Prepared statements considered harmful
With time, it becomes ever clearer to me that prepared SQL statements are just
a really bad idea. On some days, it seems like half the performance problems
in PostgreSQL-using systems are because a bad plan was cached somewhere. I'd
say, in the majority of cases the time you save parsing and planning is
irrelevant compared to the possibly disastrous effects of wrong or suboptimal
plans. I wonder if other people have similar experiences.
I'd wish that we reconsider when and how prepared statements are used. The
JDBC interface and PL/pgSQL are frequently noticed perpetrators, but the
problem is really all over the place.
A couple of actions to consider:
- Never use prepared statements unless the user has turned them on. (This is
the opposite of the current behavior.)
- Transparently invalidate and regenerate prepared plans more often. This
could be tied to the transaction count, update activity obtained from the
statistics collector, etc.
- Redefine "prepared" to mean "parsed" rather than "parsed and planned".
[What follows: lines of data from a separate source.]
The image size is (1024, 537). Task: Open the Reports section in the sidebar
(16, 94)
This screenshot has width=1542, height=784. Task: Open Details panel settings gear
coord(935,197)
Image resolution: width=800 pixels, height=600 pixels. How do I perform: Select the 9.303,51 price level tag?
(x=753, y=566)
Each of these or similar changes would only solve a subset of the possible
problems. Possibly, we need more knobs to adjust these things. But
something needs to be done.
Comments?
--
Peter Eisentraut
http://developer.postgresql.org/~petere/
On Thu, Aug 31, 2006 at 01:56:29PM +0200, Peter Eisentraut wrote:
With time, it becomes ever clearer to me that prepared SQL statements are just
a really bad idea. On some days, it seems like half the performance problems
in PostgreSQL-using systems are because a bad plan was cached somewhere. I'd
say, in the majority of cases the time you save parsing and planning is
irrelevant compared to the possibly disastrous effects of wrong or suboptimal
plans. I wonder if other people have similar experiences.
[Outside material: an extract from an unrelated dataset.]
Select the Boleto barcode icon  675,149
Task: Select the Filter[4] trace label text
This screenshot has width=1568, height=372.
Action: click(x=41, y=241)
Yeah, it seems to me that many of the benefits of not planning are
overrun by the effects of bad plans.
- Redefine "prepared" to mean "parsed" rather than "parsed and planned".
I think this is the best. Some way to specify that you don't want
planning to take place immediately would be good.
One question though: there is a function PQexecParams(). Does this
suffer from the same problem? I imagine most interfaces like
out-of-band parameters (no escaping issues), why do they not use this?
Have a nice day,
--
Martijn van Oosterhout <kleptog@svana.org> http://svana.org/kleptog/
Show quoted text
From each according to his ability. To each according to his ability to litigate.
- Redefine "prepared" to mean "parsed" rather than "parsed and planned".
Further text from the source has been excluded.